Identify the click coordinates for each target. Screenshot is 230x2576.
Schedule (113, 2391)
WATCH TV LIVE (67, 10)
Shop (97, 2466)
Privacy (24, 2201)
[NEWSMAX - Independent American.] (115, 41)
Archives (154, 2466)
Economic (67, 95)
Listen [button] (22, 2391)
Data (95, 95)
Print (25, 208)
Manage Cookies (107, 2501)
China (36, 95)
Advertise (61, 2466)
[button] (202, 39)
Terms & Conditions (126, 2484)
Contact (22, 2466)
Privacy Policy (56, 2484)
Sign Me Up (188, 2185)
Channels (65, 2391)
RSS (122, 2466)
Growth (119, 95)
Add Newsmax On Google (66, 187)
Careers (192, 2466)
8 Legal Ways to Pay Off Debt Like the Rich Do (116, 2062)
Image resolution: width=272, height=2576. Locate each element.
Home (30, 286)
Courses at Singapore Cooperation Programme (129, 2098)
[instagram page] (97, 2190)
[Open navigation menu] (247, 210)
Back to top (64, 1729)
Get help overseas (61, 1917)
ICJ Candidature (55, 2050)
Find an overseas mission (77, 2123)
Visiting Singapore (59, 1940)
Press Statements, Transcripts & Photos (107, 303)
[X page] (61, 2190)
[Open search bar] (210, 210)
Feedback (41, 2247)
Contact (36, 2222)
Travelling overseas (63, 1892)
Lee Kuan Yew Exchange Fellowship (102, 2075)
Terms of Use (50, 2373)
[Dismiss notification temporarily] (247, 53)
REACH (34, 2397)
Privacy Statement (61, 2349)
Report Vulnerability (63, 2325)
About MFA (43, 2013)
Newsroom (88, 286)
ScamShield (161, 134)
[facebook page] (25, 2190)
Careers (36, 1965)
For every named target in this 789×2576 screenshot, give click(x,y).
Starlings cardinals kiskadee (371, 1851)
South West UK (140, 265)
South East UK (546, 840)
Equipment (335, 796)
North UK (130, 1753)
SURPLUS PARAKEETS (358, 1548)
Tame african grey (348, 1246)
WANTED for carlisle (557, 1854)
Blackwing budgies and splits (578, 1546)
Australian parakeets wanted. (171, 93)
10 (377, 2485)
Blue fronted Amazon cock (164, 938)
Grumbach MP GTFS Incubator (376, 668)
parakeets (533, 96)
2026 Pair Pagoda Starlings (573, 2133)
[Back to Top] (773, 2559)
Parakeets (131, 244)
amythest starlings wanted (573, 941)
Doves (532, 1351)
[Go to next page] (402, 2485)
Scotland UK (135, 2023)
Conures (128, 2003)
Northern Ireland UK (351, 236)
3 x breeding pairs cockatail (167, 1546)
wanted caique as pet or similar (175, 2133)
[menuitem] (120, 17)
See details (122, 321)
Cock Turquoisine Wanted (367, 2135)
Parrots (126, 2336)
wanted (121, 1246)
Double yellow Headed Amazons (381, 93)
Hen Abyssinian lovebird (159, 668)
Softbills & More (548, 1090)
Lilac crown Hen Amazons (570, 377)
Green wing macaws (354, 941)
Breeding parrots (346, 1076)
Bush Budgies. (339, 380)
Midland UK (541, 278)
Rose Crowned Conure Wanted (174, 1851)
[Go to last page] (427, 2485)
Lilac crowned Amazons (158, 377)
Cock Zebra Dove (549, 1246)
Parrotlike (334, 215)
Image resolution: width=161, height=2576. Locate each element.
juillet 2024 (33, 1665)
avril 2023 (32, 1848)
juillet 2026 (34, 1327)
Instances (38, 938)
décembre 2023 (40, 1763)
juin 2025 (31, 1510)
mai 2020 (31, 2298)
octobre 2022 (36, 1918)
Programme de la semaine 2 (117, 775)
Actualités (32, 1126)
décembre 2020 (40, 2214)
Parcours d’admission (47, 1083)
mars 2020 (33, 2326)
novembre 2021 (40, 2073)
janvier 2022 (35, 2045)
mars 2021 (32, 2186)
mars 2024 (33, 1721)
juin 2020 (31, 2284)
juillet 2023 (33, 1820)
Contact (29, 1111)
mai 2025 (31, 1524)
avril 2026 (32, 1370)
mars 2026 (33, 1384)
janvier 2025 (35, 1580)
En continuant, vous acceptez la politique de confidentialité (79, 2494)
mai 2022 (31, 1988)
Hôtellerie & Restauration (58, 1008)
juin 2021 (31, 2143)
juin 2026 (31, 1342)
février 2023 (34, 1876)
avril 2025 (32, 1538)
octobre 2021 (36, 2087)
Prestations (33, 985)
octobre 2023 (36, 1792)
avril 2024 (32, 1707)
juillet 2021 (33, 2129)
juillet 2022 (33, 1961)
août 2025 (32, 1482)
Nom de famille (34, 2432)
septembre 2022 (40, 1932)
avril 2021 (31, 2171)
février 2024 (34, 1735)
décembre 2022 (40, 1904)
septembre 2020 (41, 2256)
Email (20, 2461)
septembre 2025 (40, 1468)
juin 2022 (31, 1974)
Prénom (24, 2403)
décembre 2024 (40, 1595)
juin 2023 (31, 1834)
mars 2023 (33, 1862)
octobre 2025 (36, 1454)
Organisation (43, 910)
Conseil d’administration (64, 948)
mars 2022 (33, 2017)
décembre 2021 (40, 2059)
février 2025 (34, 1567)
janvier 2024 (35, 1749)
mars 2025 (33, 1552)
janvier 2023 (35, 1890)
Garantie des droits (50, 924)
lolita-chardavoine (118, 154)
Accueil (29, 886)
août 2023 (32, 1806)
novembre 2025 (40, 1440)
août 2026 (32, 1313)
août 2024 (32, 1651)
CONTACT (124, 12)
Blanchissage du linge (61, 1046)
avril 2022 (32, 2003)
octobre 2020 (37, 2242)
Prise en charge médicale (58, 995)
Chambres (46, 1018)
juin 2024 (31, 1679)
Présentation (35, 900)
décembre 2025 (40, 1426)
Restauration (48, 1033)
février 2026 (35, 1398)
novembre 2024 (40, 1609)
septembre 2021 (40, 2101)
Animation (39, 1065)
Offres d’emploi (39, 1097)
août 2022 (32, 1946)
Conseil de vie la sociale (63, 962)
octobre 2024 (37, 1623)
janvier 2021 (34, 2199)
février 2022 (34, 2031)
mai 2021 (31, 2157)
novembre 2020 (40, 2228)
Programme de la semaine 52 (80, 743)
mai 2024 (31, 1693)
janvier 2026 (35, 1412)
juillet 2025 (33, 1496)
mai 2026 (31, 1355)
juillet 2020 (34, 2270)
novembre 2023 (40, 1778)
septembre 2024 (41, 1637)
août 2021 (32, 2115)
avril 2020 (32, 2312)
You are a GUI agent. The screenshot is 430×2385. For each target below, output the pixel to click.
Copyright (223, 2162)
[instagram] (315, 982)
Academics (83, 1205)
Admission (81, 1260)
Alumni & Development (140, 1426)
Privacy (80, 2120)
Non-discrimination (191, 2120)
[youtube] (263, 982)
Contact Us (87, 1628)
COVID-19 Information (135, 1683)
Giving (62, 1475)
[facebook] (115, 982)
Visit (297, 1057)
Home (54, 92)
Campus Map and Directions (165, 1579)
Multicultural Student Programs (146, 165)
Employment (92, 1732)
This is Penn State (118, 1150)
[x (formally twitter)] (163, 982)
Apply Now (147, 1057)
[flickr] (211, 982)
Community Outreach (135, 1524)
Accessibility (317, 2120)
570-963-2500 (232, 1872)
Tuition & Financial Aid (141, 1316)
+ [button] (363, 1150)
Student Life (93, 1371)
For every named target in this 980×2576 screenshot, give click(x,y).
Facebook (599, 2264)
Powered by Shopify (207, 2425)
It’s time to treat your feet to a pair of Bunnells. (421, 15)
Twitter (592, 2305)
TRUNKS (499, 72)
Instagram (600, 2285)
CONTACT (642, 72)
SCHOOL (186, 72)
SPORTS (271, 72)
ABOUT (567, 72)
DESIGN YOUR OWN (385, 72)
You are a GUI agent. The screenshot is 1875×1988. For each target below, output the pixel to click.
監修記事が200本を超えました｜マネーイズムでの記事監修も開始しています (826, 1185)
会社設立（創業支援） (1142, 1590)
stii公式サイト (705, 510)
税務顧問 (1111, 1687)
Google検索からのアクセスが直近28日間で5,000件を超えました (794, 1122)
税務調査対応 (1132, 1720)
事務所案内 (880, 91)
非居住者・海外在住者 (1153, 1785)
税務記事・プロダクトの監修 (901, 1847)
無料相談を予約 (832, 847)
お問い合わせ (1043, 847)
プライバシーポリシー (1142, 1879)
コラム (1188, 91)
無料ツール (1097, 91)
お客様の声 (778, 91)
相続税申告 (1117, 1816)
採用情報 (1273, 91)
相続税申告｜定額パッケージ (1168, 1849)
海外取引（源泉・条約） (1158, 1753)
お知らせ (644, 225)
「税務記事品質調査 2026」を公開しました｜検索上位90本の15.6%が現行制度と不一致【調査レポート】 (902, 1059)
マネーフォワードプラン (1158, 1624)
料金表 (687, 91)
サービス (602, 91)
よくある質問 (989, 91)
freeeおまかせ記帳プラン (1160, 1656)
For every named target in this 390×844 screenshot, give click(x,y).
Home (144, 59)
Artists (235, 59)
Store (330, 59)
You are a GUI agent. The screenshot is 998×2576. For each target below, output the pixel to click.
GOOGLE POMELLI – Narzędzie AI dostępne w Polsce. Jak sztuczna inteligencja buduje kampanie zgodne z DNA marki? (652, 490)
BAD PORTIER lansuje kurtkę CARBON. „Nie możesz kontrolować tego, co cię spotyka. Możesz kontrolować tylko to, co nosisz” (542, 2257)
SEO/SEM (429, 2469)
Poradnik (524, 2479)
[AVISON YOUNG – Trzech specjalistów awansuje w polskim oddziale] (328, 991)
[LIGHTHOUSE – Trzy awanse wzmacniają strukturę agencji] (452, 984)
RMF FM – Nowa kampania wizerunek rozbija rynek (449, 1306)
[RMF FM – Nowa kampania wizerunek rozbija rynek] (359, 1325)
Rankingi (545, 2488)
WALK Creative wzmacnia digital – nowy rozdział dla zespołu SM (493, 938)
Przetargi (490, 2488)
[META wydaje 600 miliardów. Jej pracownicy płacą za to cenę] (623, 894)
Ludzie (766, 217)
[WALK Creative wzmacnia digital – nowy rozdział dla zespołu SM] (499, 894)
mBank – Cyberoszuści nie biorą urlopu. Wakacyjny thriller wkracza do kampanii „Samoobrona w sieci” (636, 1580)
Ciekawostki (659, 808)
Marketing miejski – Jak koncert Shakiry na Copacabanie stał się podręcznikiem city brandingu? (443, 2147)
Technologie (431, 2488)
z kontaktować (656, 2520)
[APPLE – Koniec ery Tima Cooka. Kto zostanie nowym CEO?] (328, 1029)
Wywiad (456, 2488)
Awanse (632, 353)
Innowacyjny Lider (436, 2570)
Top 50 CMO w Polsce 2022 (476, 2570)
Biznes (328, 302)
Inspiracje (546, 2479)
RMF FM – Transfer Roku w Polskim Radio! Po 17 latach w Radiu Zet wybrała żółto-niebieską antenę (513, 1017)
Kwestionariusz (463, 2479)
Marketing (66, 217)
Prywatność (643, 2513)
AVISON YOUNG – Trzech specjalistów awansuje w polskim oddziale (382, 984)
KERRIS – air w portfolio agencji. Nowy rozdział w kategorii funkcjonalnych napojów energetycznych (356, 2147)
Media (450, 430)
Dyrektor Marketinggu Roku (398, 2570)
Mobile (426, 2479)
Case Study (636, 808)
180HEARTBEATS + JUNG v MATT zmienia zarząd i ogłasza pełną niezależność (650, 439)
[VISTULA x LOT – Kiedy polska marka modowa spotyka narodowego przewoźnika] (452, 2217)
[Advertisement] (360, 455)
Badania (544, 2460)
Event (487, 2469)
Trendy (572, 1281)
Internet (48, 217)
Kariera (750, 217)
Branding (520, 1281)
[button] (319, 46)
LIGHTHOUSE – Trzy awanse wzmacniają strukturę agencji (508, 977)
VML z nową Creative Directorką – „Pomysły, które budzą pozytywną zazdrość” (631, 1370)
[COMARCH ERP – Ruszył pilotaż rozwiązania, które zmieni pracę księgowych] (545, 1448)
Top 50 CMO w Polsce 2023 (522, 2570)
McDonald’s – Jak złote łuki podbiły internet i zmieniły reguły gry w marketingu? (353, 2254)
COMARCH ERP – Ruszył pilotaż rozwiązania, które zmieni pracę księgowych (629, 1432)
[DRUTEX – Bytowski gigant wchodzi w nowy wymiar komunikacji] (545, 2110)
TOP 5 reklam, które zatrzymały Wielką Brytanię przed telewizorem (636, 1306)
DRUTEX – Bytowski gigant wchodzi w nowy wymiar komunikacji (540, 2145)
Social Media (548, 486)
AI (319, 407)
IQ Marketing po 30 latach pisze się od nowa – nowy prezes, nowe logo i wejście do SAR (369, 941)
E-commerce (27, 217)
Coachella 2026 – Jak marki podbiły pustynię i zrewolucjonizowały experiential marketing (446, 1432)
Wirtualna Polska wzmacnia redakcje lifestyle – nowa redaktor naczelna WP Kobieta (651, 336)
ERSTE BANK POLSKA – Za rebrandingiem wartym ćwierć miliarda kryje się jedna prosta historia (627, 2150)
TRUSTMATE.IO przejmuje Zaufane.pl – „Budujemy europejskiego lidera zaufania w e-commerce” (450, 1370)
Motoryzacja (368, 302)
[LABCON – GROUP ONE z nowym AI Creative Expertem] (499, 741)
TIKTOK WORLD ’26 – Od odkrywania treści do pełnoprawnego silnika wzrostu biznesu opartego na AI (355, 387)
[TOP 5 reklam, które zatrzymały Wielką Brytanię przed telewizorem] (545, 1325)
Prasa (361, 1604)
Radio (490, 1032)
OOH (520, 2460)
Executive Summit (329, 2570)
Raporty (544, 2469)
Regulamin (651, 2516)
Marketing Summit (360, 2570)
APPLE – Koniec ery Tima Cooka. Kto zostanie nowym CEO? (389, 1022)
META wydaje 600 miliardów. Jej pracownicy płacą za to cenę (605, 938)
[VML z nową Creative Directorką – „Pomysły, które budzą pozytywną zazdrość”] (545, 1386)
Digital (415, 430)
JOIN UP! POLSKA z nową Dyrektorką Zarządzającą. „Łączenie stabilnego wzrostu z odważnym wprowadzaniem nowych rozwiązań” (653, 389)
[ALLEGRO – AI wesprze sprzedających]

☆ ☆ ☆ ☆ ☆ ☆ ☆

Copy each line of the listing that holds the word "width".

■ EXERCISE OUTPUT ■
Image resolution: width=272, height=2576. Locate each element.
Image resolution: width=161, height=2576. Locate each element.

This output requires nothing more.